Assigned Session: FS 3.232: Highland–lowland connections and interactions
Ancient Subsistence Technologies in an Andean/Amazonian Transition Zone
Abstract ID: 3.10480 | Accepted as Talk | Talk/Oral | TBA | TBA
Lauren Pratt (0)
Lauren Pratt ((0) University of California, Los Angeles, A210, 308 Charles E Young Dr N, Cotsen Institute of Archaeology, 90024, Los Angeles, CA, US)

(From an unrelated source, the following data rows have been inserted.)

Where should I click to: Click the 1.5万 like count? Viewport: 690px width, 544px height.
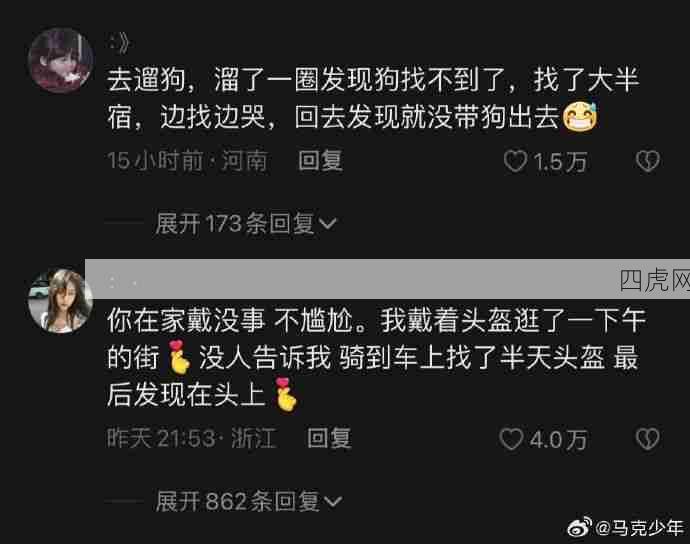click(x=560, y=162)
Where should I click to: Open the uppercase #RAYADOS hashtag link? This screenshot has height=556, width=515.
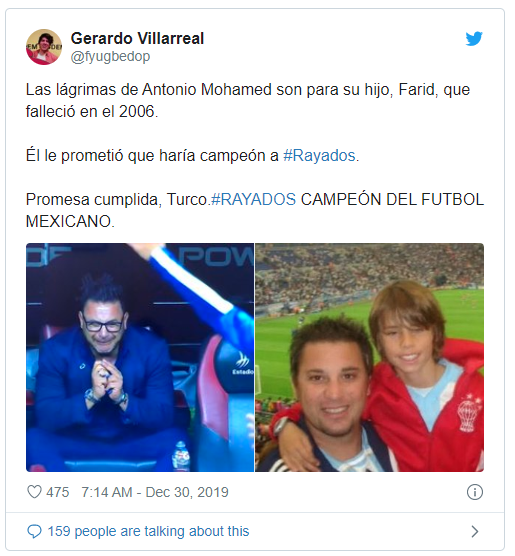253,199
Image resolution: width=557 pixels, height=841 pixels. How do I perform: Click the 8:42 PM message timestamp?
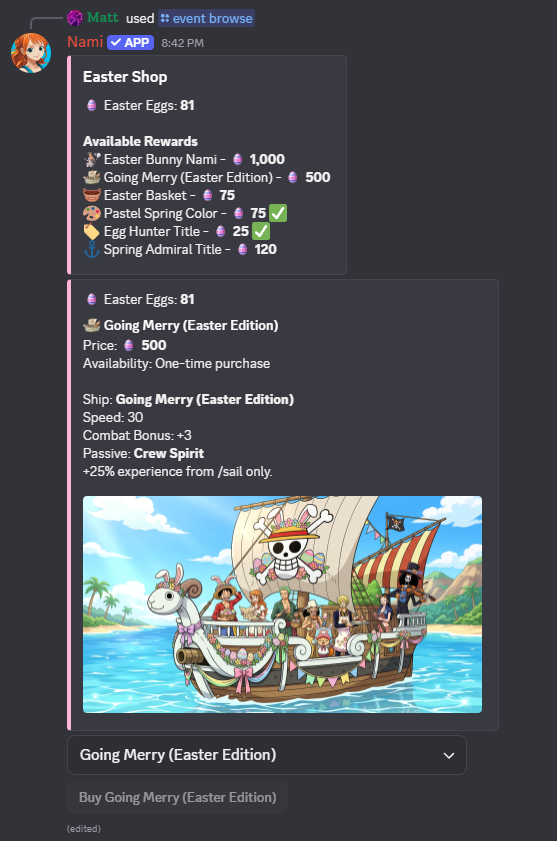tap(182, 43)
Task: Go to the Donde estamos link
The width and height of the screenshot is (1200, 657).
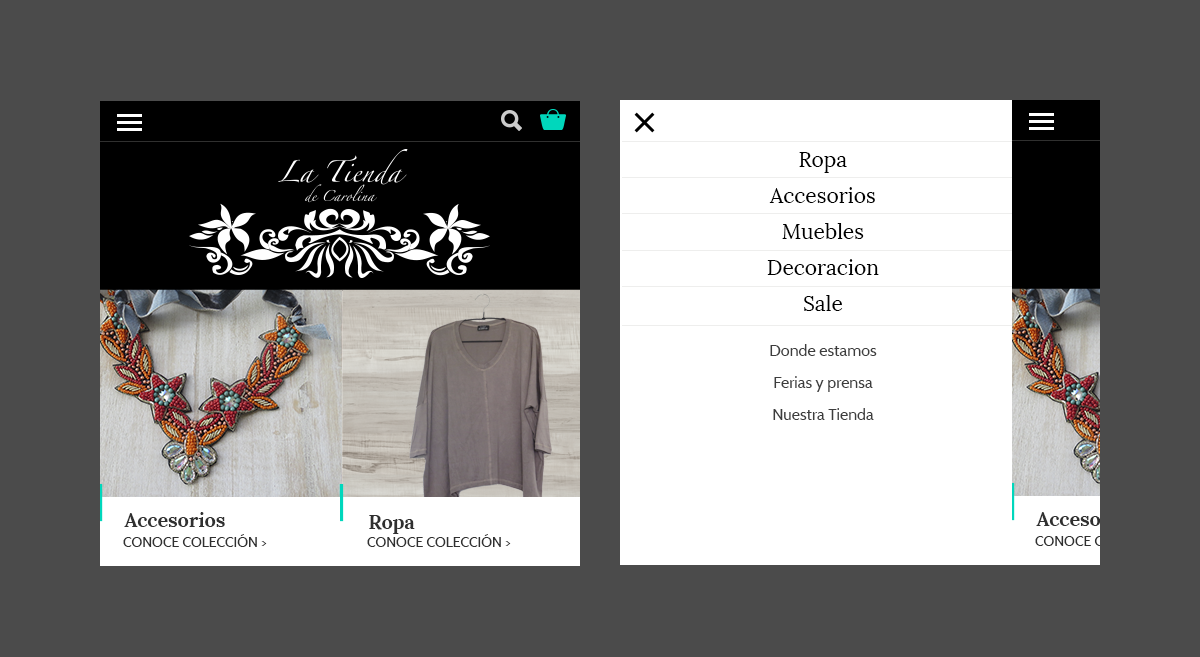Action: 822,351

(0) University of California, Los Angeles, A210, 308 Charles E Young Dr N, Cotsen Institute of Archaeology, 90024, Los Angeles, CA, US
As new archaeological strategies are rapidly growing our understanding of the Amazonian past, there is increasing interest in the influence of the world’s largest rainforest and its inhabitants on the cultures of the Andean highlands—and vice versa. Although lowland plants and animals are found in highland sites by at least 7,000 years ago (a period known as the Preceramic), very few direct archaeological data are available from transition zones believed to have played an important role in the transmission of people, goods, and ideas between the highlands and lowlands during this time. In this paper, I report on a range of subsistence activities, including the introduction of lowland domesticates, documented at the Muyuksha site during and following the Preceramic Period. Located in the tropical montane cloud forest (TMCF) of northern Peru’s eastern Andes, this mid-altitude site (2544 meters above sea level) is set in the heart of a proposed zone of highland-lowland cultural transmission. These results offer an initial window into the mechanisms of the dispersal of lowland foods into the Andean highlands and suggest new hypotheses for ancient human-environment interactions in the tropical montane cloud forest.